After calculating a point p, we compute the geodesic distances from this point, which forms a field on the surface, through the geodesic function f(q) = d _geo(q, p). Every point only has one value. All the same value points are on a close curve, similar to the circular contour on the plane in Euclid space.

In the Euclidean geometry, it has well known three points, which are not on the same curve, can decide one and only one plane. This can be described by the intersection point of three circles, which takes the base points as the centers and the distances from the base points as the radius respectively as shown in Fig. 2. For each point of the surface, we can find the unique group of circles as the coordinate system.

We extend this method to the manifold surface with the geodesic metric. The geodesic distance is selected to replace the Euclid distance, and geodesic contour, which is a closed curve, and used to replace the circle. It is illustrated in Fig. 3.

In Fig. 3a, the geodesic contour is some close curves and there is no intersection point between any two geodesic contours because of a unique distance between any point and the source point. If there are two geodesic contours intersect at one point M, all the points on the two contours have the same geodesic distance. In Fig. 3b, considering a point P on the outer contour, the geodesic path from the source S to point P pass through the area, is between the two contours. When it enters into this area, there will be a intersect point Q within the inner contour. However, the points P and Q have the same distance. So there is no intersecting point between any two geodesic contours.

Three base points are selected, all the points on the surface can be defined by geodesic distances between base points. Under this situation, if base points of two shapes are given in order respectively, a sequence of distance values can be used to represent a point on the surfaces. Because geodesic distances are unique, the sequence will also be unique for one point. It’s very important to define these consistent base points on different pose shapes. The following section presents our approach to find the same base points on the source and target shapes using an intrinsic point feature Scale-invariant Heat Kernel Signature (SIHKS) [9].

3.3 Heat Kernel and Heat Kernel signature

3D shapes representations of human posture shapes are convenient in applications such as rendering and visualization. But it is not suitable, at least in a direct way, for many other situations including human motion comparison, motion correspondence, shape estimation, and recognition. In these applications, the pose shapes are considered to be similar if there exist rigid or isometric transformations between them.

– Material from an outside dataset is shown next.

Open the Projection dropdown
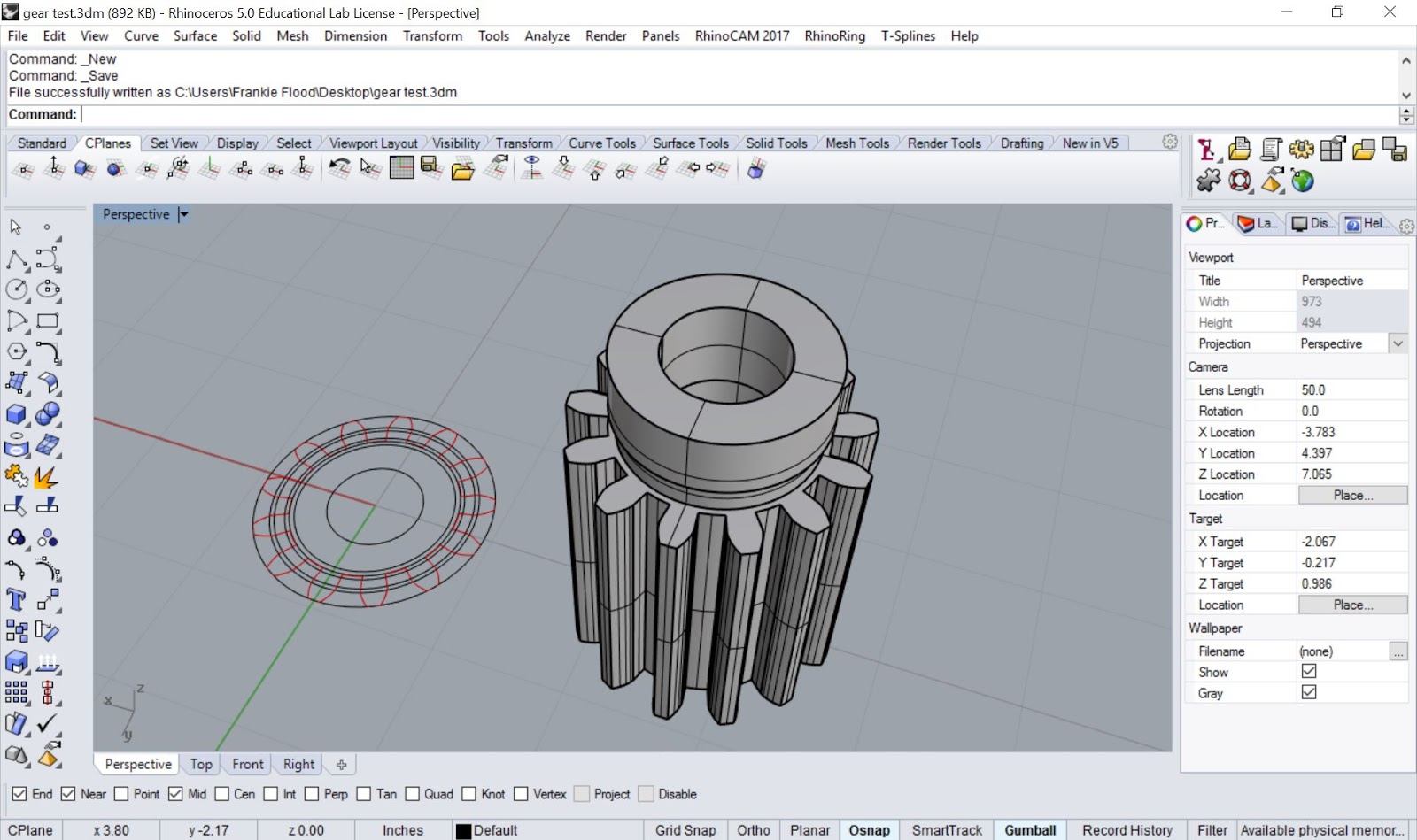1417x840 pixels. [1398, 343]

Considering the non-rigid deformations of these posture models, this makes it difficult to find their correspondence. Therefore we need a method to eliminate the influence of the deformations. So the HKS as the intrinsic features is chosen to find the base points.

Let M be a compact Riemannian manifold without boundary, the amount of heat at a point p ∈ M at time t is defined by u(p, t) : M × ℜ ⁺ → ℜ ⁺. So at time 0, the heat at every point could be represented as the function f : M → ℜ ⁺. Moreover the diffusion of heat on M is governed by the heat equation as follows:

$$ \left({\varDelta}_M+\frac{\partial }{\partial t}\right)u\left(p,t\right)=0 $$

(1)

Here ∆_M is a Laplace-Beltrami operator of M. If the heat distribution fat time t is given by the heat operator H _t, then the following equations are satisfied:

$$ { \lim}_{t\to 0}{H}_tf=f,\ \mathrm{and}\ u\left(p,t\right)={H}_tf(p) $$

And these two operators have the relation $ {H}_t={e}^{-t{\varDelta}_M} $.

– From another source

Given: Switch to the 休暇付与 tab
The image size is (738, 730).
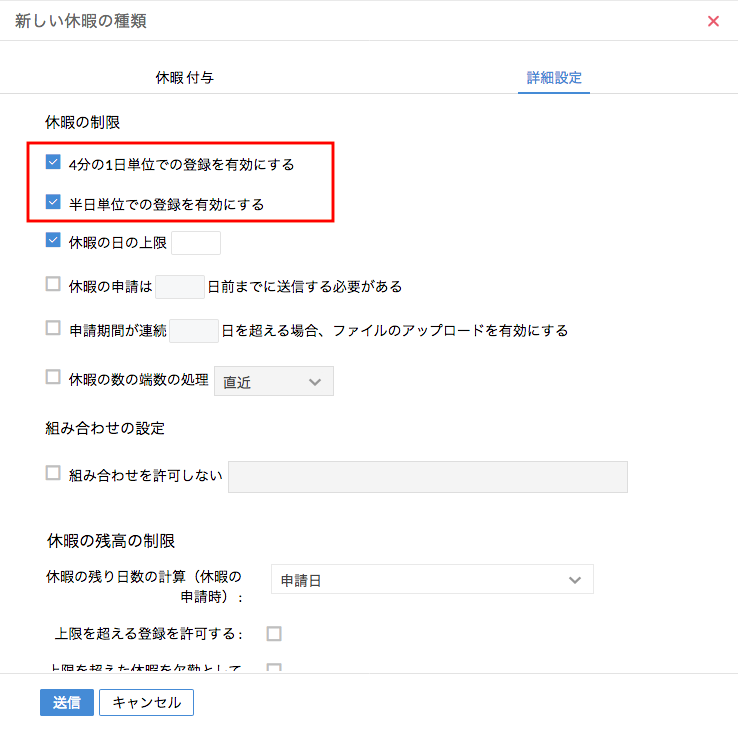Looking at the screenshot, I should [x=184, y=77].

The heat kernel is a function as described in the following equation:

$$ {k}_t\left(p,q\right):{\Re}^{+}\times M\times M\to {\Re}^{+} $$

(2)

It satisfies H _t f(p) = ∫_M k _t(p, q)f(q)dq for all p ∈ M and measures the amount of heat transferred from p to point q in time t. According to the eigen-decompositon of Laplace-Beltrami operator and the relation of ∆_M and H _t, the spectral expansion of heat kernel on any compact manifold M has the following form:

$$ {k}_t\left(p,q\right)={\displaystyle \sum_{i=0}^{\infty }{e}^{-t{\lambda}_i}{\phi}_i(p){\phi}_i(q)} $$

(3)

Here λ _i and φ _i are i-th eigenvalue and its corresponding eigenfunction of Laplace-Beltrami operator respectively. From Eq. (3), we can see that, the heat kernel is symmetric k _t(p, q) = k _t(q, p). The HKS is also isometry-invariant for the shapes with isometric transformations. Inversely if two shapes have the same HKS, then they are isometric.

HKS(p) : ℜ ⁺ → ℜ, HKS(p, t) = k _t(p, p) is exactly the Heat Kernel Signature defined on the point p of the manifold M. It could be represented as:

$$ {k}_t\left(p,p\right)={\displaystyle \sum_{i=0}^{\infty }{e}^{-t{\lambda}_i}{\phi}_i{(p)}^2} $$

(4)

As a local shape descriptor HKS has also many properties such as multi-scale property especially sampled at a finite set of time t ₁, ⋯, t _n:

$$ HKS(p)=\left({k}_{t_1}\left(p,p\right),{k}_{t_2}\left(p,p\right),\cdots {k}_{t_n}\left(p,p\right)\right) $$

(5)

In order to deal with global and local scaling transformations, we need a scale-invariant method which could be achieved by [9, 30, 43]. In this paper, the Scale-invariant Heat Kernel Signature has been employed for defining the base points. According to Bronstein [9], shape scaling factors could be removed by the logarithmically sampling, discrete derivative and discrete-time Fourier transforms. This approach created scale-invariant feature descriptors, and the SIHKS extend the heat kernel signature to deal with global and local scaling transformations. By means of the scale and pose invariant properties of SIHKS, we could find the consistent base points on two shapes with isometric deformations by the local extreme of the SIHKS. Figure 4 shows some results of the base points (marked with pink balls) on the same person with different poses. These points are taken from the local maximum SIHKS in the range of a fixed geodesic distance on shapes.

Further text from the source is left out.